WHAT IS REQUIRED — Could you please reproduce every record below exactly, leaving out the pictures?

EXCERPTED DATA —
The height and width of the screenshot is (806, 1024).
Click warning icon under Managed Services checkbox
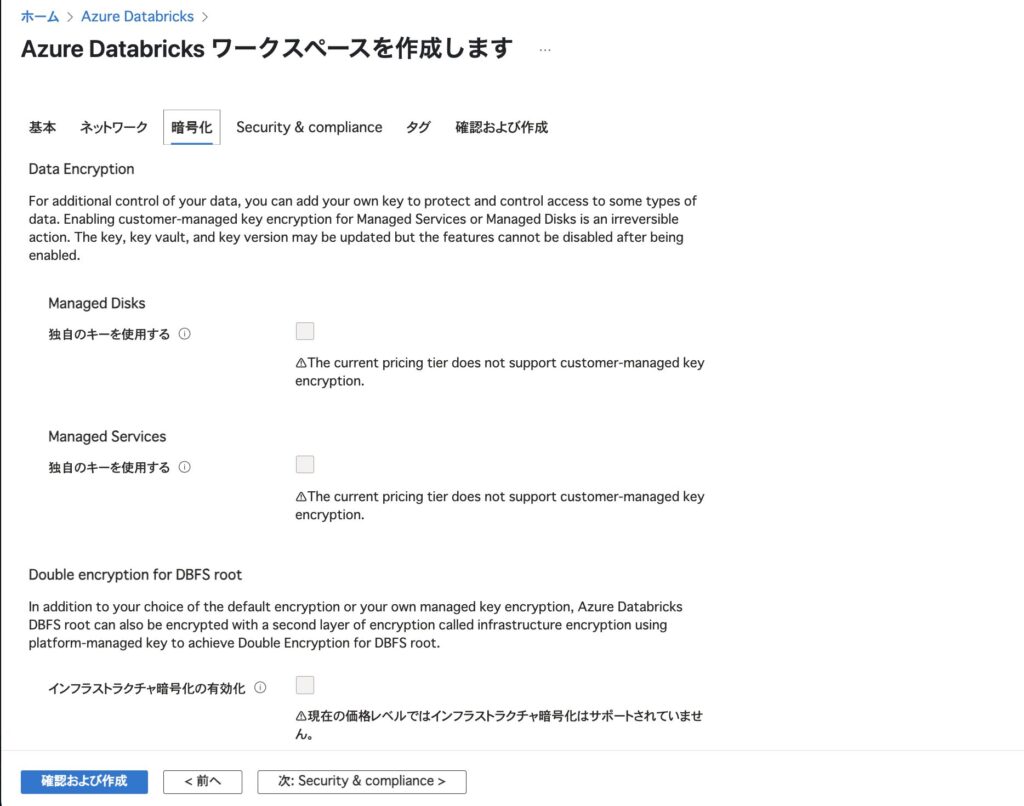coord(301,496)
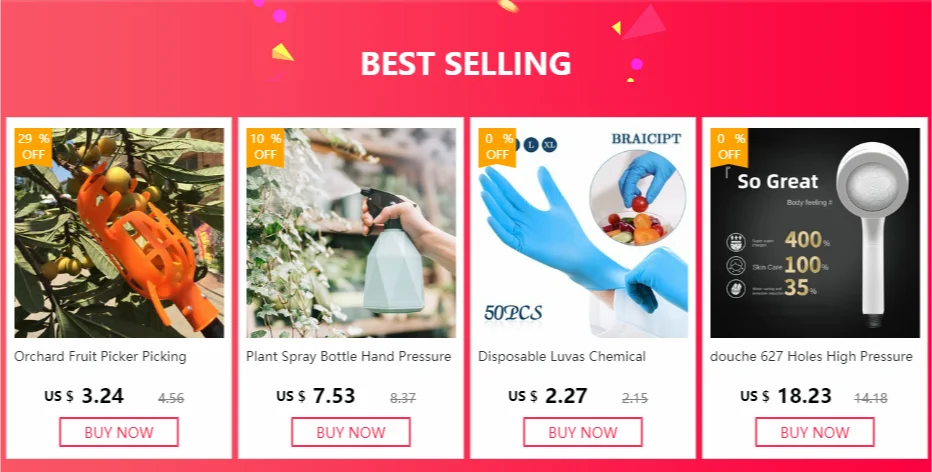932x472 pixels.
Task: Select the blue disposable gloves product image
Action: coord(583,233)
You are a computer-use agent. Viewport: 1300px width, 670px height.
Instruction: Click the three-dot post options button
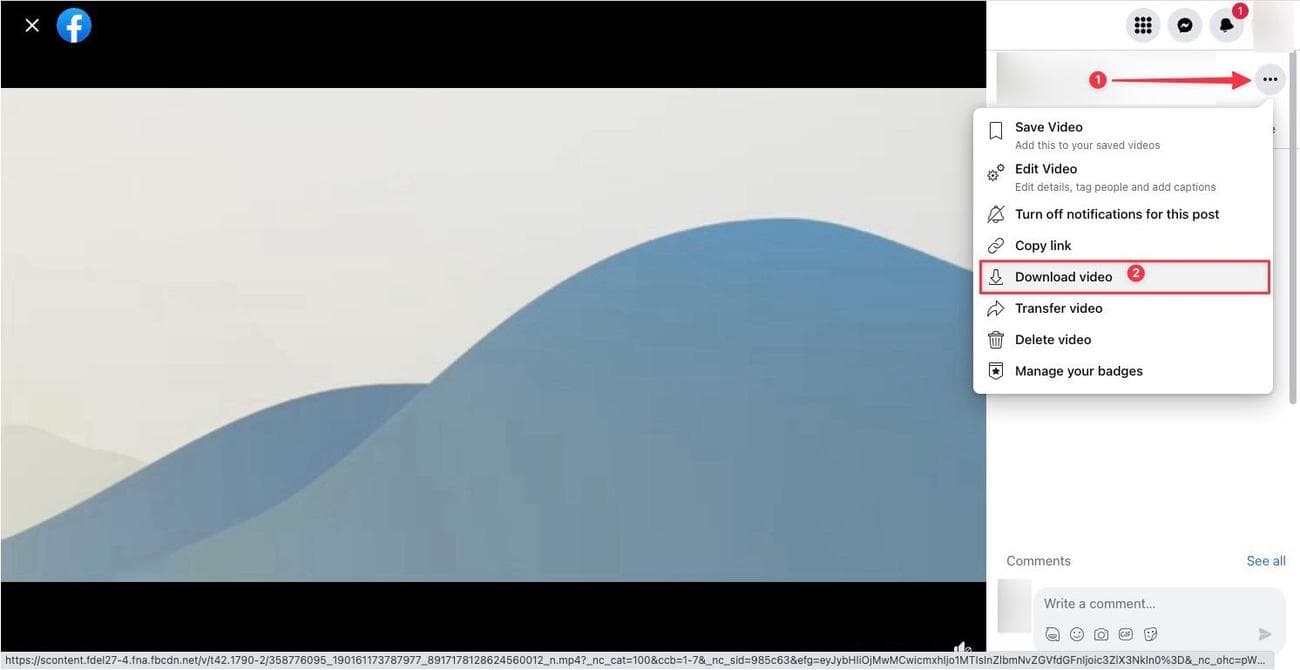tap(1269, 79)
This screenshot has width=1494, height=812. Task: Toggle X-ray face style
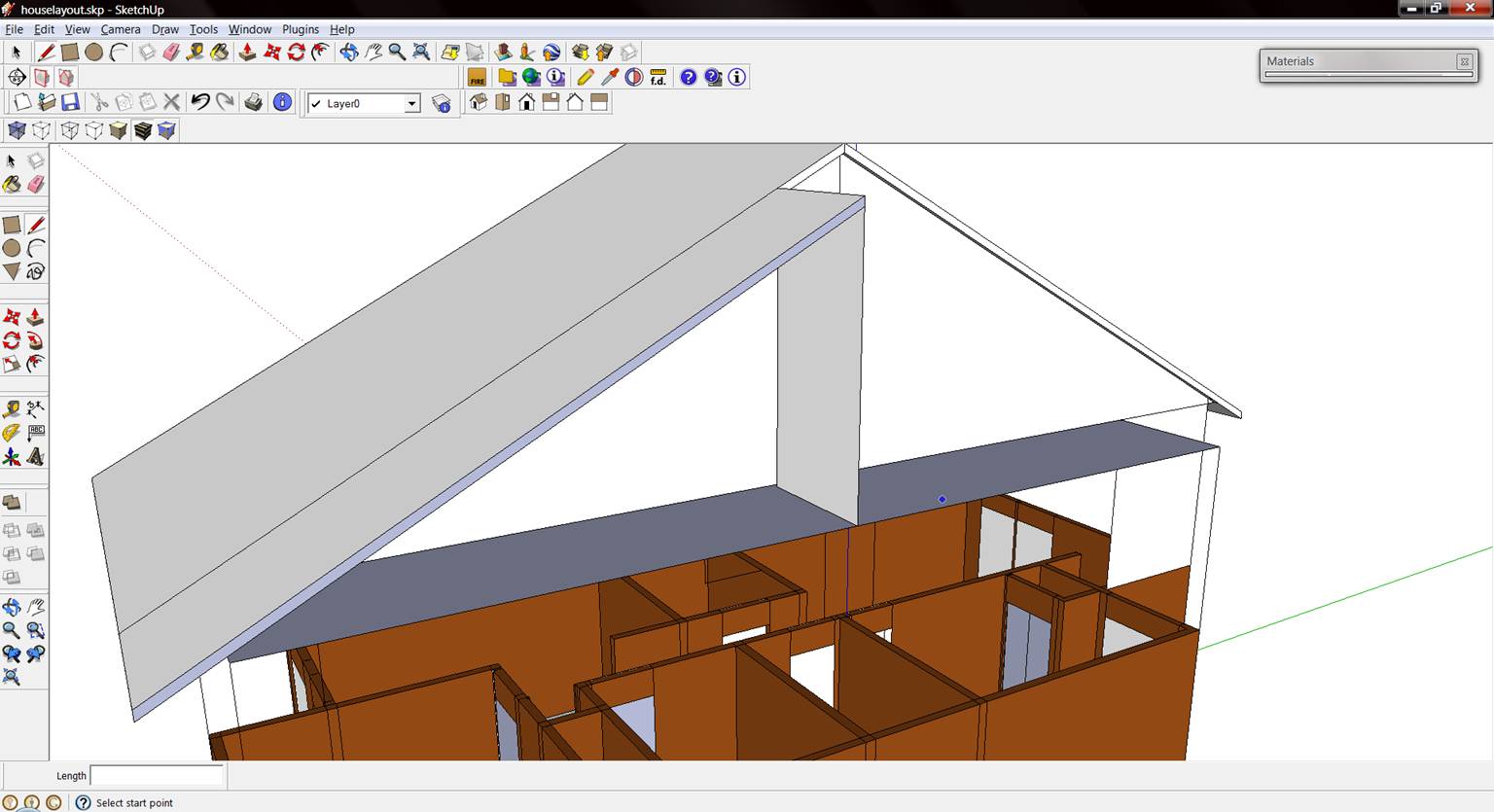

REPLY TO THE EXERCISE —
The height and width of the screenshot is (806, 1024).
Click warning icon under Managed Services checkbox
coord(301,496)
932x472 pixels.
Task: Select the blue disposable gloves product image
Action: coord(583,233)
You are a computer-use agent. Viewport: 1300px width, 670px height.
Instruction: Click the three-dot post options button
tap(1269, 79)
This screenshot has width=1494, height=812. Task: Toggle X-ray face style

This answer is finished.